Hipster Duck
Senior Member
My experience as a lifelong pedestrian is that cyclists consider themselves "vehicular" when it suits them and "pedestrian" when it suits them. The upshot is that they want to claim all the rights and none of the responsibilities.
Once you're a bicyclist you'll realize that there are actually very few rights or responsibilities granted to a cyclist.
It is the most libertarian - maybe Hobbesian - of the transport forms and that's why bicycling remains a small group of people who behave in a bit of a vigilante way.
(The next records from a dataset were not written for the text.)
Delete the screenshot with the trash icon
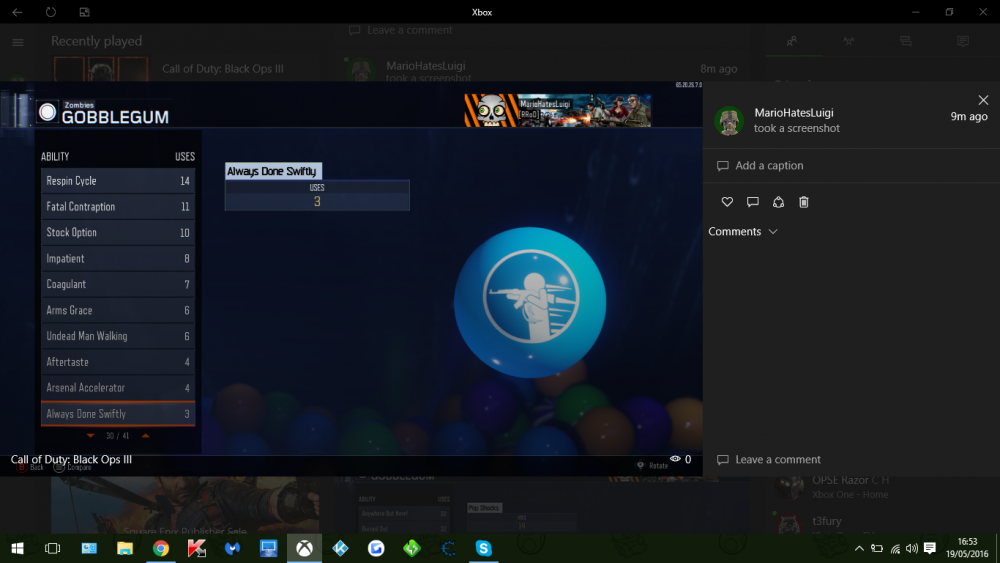Screen dimensions: 1000x563 804,202
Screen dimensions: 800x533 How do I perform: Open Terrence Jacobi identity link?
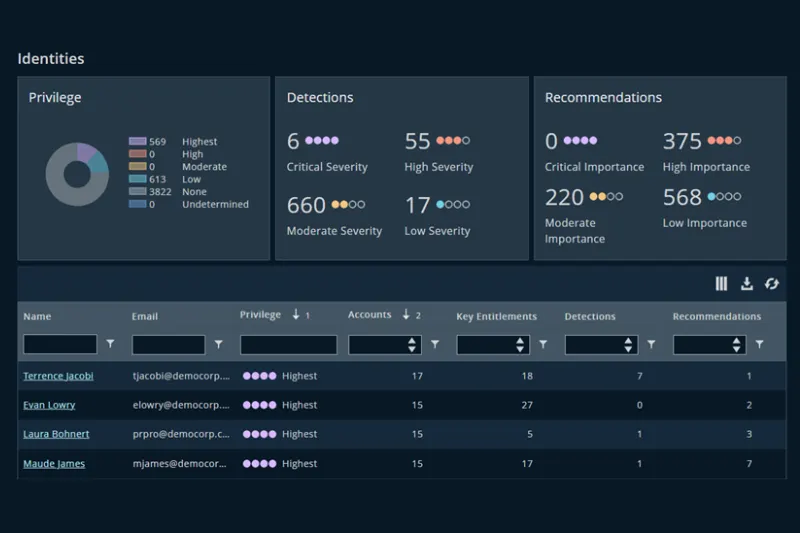pos(58,376)
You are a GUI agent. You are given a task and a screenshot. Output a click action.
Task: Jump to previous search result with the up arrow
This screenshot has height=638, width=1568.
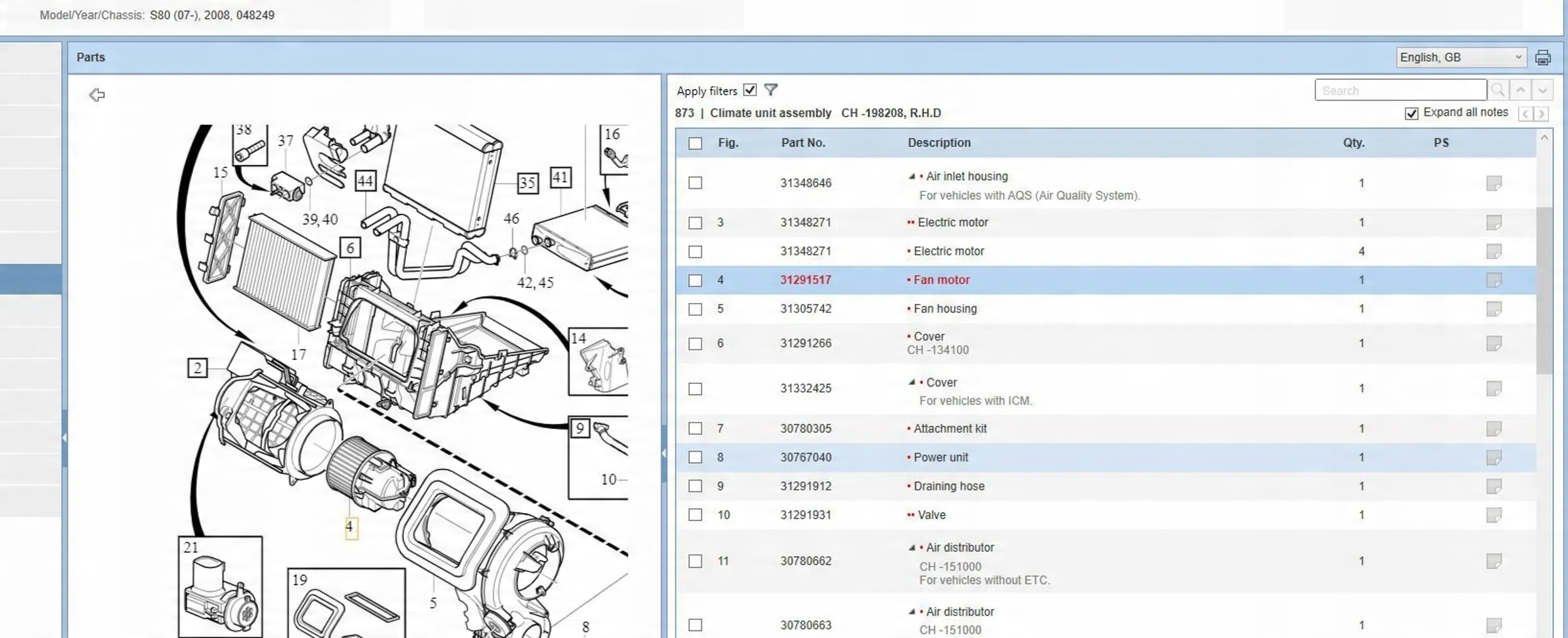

For example, you say that bicyclists behave "vehicularly" and "pedestrianly" but that's also a product of the fact that bicyclists have almost no space officially designated for them, so they have to make up the rules as they go along. Bicycling doesn't have any licensing or standards so you'll see anybody take to the road on a contraption of any quality and behave in any way they want as doesn't endanger their life (by their definition of what's life-endangering). If your bike is stolen, there's no way to track where it went. If you damage your bike in an accident, there's no insurance for you to fall back on.
The best way to improve behave bike behaviour is to improve the infrastructure for bicyclists. If you visit a city where they've spent a lot of effort to create designated spaces for bicyclists, you'll see that cycling and cyclists are a lot more civilized.